Closed jvanasco closed 7 years ago

jvanasco commented 7 years ago

I'm considering migrating to micawber from a custom oembed consumer, and wanted to suggest a performance improvement that I am willing to generate a PR for.

I'd like to extend the ProviderRegistry with a secondary internal register that nests providers under domain names.

this would allow users to optionally avoid a regex match against every provider and only test the domain.

some light tests on a quick mockup showed the lookups to run in 30% the time -- including the overhead of parsing the domain name from a url, but about 5% of the time if you have the domain already.

we would be using this on a high volume indexer, so this performance is a need.

coleifer commented 7 years ago

I would suggest subclassing the existing ProviderRegistry and overriding the register and unregister methods in your subclass. You can parse out the hostname using urlparse(url).netloc. The bootstrap_* methods all accept a ProviderRegistry instance so you can provide an instance of your subclass and get everything registered easily.

jvanasco commented 7 years ago

ah, subclassing is a good idea. i'll redo the PR I made.

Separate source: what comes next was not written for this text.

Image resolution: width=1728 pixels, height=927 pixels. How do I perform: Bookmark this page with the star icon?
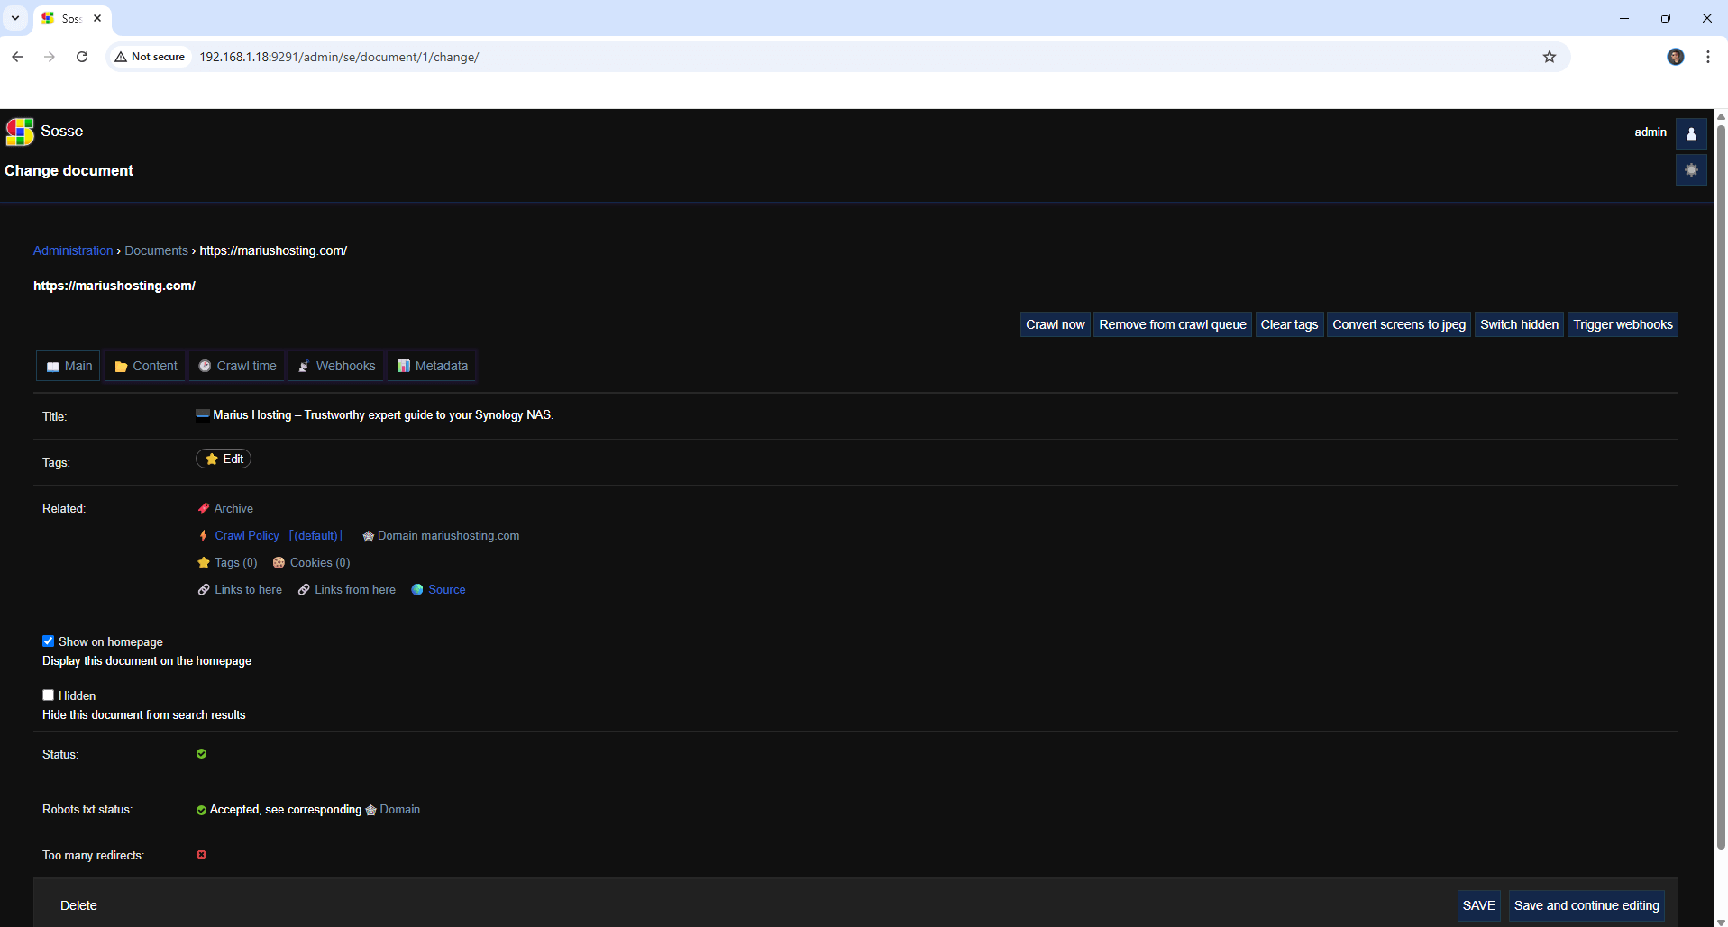1549,57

coleifer commented 7 years ago

I was suggesting that you subclass it in your own application -- I don't plan to merge the optimization into the codebase in the interests of keeping things simple and extensible.

jvanasco commented 7 years ago

That's fair.

Would you be interested at all in this reorg of migrating the providers into a dict? You can strip out the 'domain' key if you want.

https://github.com/coleifer/micawber/compare/master...jvanasco:feature-library

fyi, urlparse(url).netloc is the hostname + port (if present in a url). you can use urlparse(url).hostname to ensure only a hostname. some of the endpoints serve subdomains though, so a library like tldextract would be needed to parse out the actual "registered" domain.